Directions =
Rewrite the lines from the line with "at (541, 551)." up to and including the line with "Image resolution: width=1828", changing "screenshot" to "screen capture" and leaving everything else as it is. Give back only those lines.

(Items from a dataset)

____________________

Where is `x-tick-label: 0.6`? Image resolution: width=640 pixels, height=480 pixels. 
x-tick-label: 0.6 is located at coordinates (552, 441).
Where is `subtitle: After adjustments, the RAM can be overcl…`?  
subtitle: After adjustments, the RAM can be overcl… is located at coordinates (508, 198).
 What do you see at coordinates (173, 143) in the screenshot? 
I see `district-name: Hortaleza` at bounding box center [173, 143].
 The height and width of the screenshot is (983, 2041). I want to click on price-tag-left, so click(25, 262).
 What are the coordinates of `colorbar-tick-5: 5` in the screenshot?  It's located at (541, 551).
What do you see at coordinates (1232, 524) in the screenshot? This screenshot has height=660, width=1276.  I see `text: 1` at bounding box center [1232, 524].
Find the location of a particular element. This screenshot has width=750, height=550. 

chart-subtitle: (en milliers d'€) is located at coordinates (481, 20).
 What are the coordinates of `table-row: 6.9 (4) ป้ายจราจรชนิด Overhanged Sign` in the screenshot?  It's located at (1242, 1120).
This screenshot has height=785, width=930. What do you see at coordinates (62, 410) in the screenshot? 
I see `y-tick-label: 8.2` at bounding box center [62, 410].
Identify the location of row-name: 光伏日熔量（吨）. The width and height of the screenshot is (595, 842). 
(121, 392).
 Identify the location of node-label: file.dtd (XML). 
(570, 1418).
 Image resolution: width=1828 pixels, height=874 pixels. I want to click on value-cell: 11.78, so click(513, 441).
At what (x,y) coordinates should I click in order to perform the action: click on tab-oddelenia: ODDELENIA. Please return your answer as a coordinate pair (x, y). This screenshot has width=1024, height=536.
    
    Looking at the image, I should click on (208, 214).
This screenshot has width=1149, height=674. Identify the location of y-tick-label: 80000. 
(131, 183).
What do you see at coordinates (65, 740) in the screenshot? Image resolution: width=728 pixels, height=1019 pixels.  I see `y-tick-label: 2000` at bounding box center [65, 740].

____________________

Your response =
 What are the coordinates of `colorbar-tick-5: 5` in the screen capture?  It's located at (541, 551).
What do you see at coordinates (1232, 524) in the screen capture? This screen capture has height=660, width=1276.  I see `text: 1` at bounding box center [1232, 524].
Find the location of a particular element. This screen capture has width=750, height=550. 

chart-subtitle: (en milliers d'€) is located at coordinates (481, 20).
 What are the coordinates of `table-row: 6.9 (4) ป้ายจราจรชนิด Overhanged Sign` in the screen capture?  It's located at (1242, 1120).
This screen capture has height=785, width=930. What do you see at coordinates (62, 410) in the screen capture? 
I see `y-tick-label: 8.2` at bounding box center [62, 410].
Identify the location of row-name: 光伏日熔量（吨）. The width and height of the screen capture is (595, 842). 
(121, 392).
 Identify the location of node-label: file.dtd (XML). 
(570, 1418).
 Image resolution: width=1828 pixels, height=874 pixels. I want to click on value-cell: 11.78, so click(513, 441).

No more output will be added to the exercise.